The Wikipedia article on Personality acknowledges the absence of a consensus definition for personality. Nonetheless, insight into various personality theories can be gleaned by examining the specific psychological variables these theories address. The article enumerates several tests, including the Minnesota Multiphase Personality Inventory (MMPI-2), the Rorschach Inkblot test, the Neurotic Personality Questionnaire KON-2006, and Eysenck’s Personality Questionnaire (EPQ-R), all designed to study abnormal psychology in patients. Eysenck’s test also assesses temperament, a stable trait distinct from personality. However, these tests fail to illuminate the construct of a healthy, serene personality, which lies at the core of an inquiry into a theory of personality.

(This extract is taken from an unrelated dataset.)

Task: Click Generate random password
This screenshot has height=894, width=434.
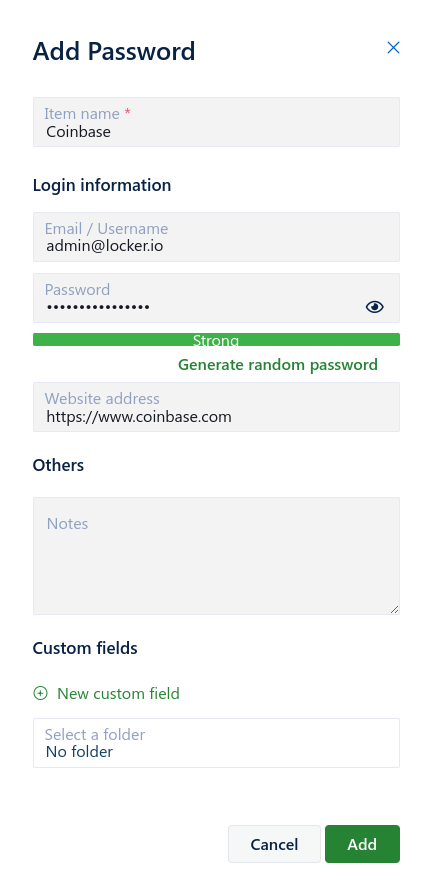Action: point(278,364)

It is notable that the Myers-Briggs test, despite its popularity, is absent from this list. This omission raises the question of whether the listed tests are esteemed for their reliability and validity, attributes which the Myers-Briggs test may lack due to its origins in informal observation by its creators, Myers and Briggs, who lacked formal training in psychology.

The article also references the Big Five Inventory (BFI), which incorporates some virtues, warranting closer examination. The development of the Big Five test involved analyzing the relationships among numerous personality-related words, employing factor analysis to distill these words into five categories. This method prioritized statistical efficacy over reasoned selection of personality traits, akin to a sleight of hand that circumvented rigorous conceptual deliberation.

The resulting five groups are: Openness to Experience, Conscientiousness, Extraversion, Agreeableness, and Neuroticism. While Neuroticism pertains to mental health issues best addressed at the physiological level, Extraversion represents a temperament inherent from birth. Discriminating based on temperament in employment contexts would be unjust and diminish organizational diversity, although such information may be valuable for coaches and mentors.

Conscientiousness encompasses a spectrum of virtues, including fairness, perseverance, foresight, understanding, circumspection, and firmness of resolve. Similarly, Openness to Experience embodies virtues such as affability, docility, sagacity, gratitude, liberality (non-politically construed), reasoning, magnificence, and audacity. Agreeableness is niceness/meekness, gratitude, and fairness. These fifteen intertwined virtues within the Big Five framework render the retained three to lack precision and comprehensiveness, falling short of a robust theory of personality, which ideally encompasses at least thirty virtues or traits.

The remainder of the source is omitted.